<<<<
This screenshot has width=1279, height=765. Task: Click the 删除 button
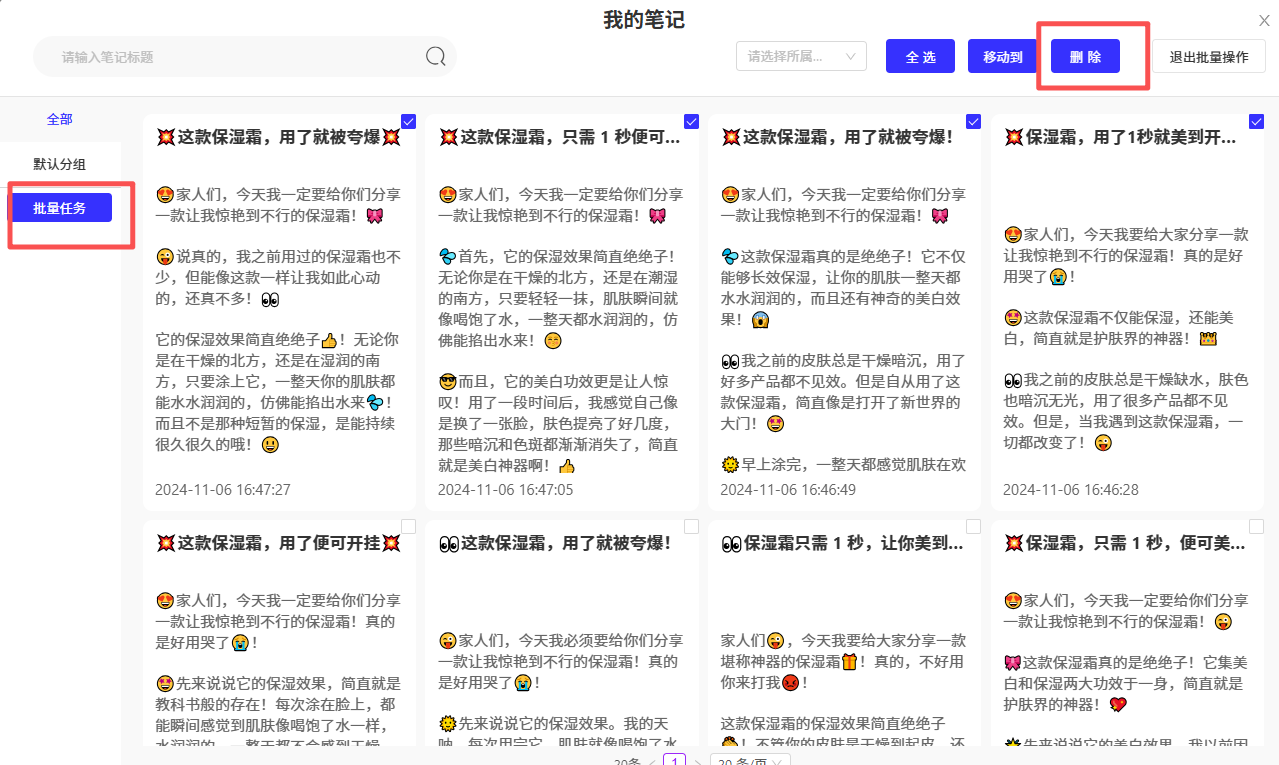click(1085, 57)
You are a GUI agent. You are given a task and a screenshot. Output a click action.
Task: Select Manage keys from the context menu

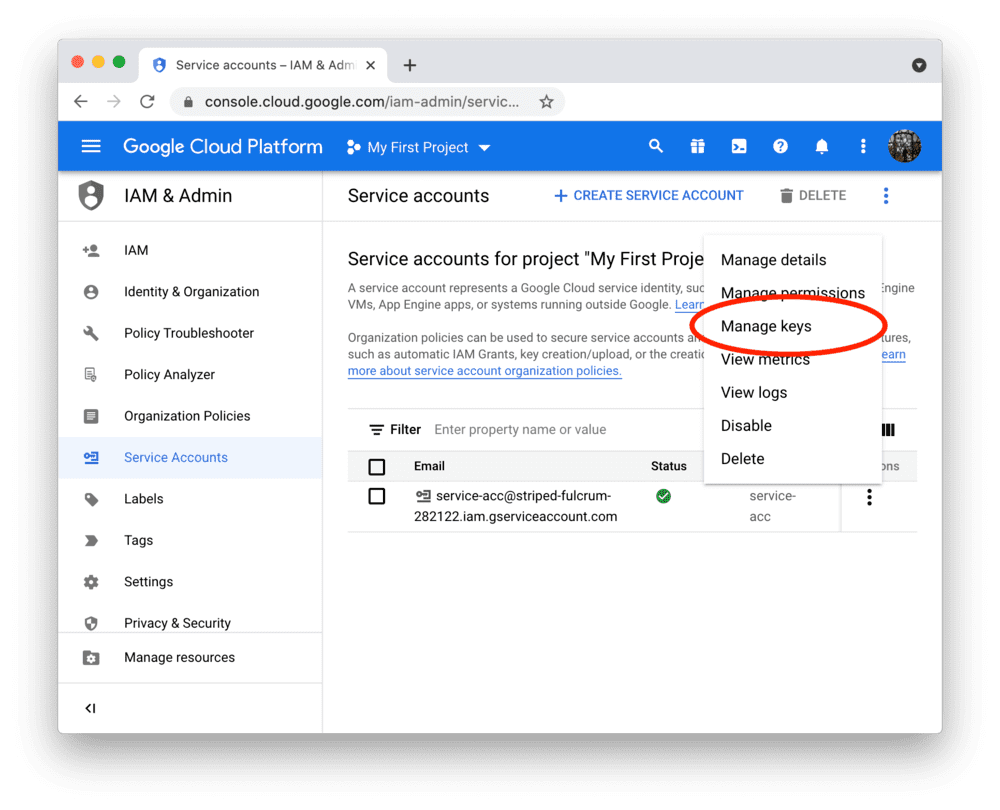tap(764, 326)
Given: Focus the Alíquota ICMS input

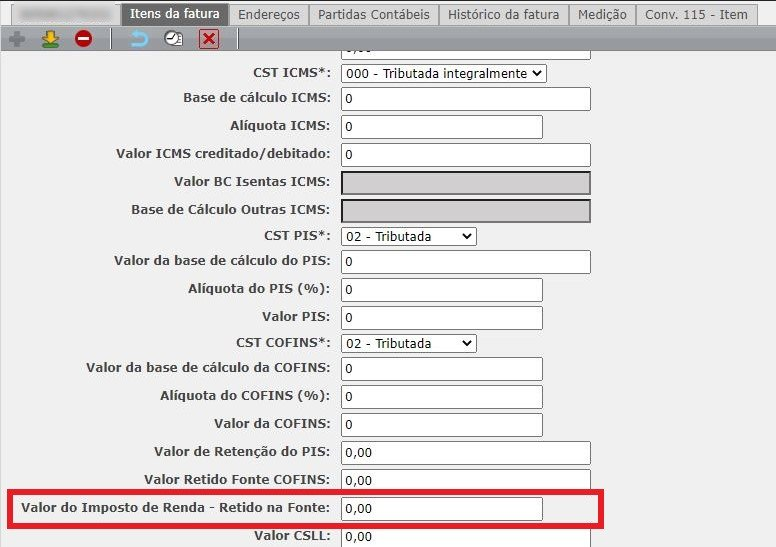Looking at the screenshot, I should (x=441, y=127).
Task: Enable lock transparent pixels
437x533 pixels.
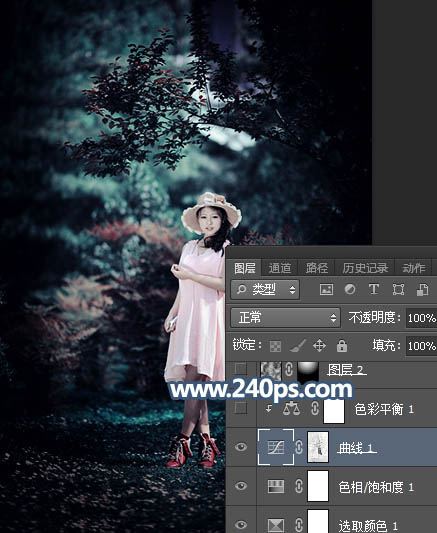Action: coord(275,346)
>>>>
Your objective
Reproduce exactly the part of the records above that begins at the line holding "You are a GUI" and ends at the final line, both included, leaving out the pictures.

Task answer
You are a GUI agent. You are given a task and a screenshot. Output a click action.
Task: Select Manage keys from the context menu

tap(764, 326)
Given: Focus the Alíquota ICMS input

Looking at the screenshot, I should (x=441, y=127).
Task: Enable lock transparent pixels
437x533 pixels.
Action: coord(275,346)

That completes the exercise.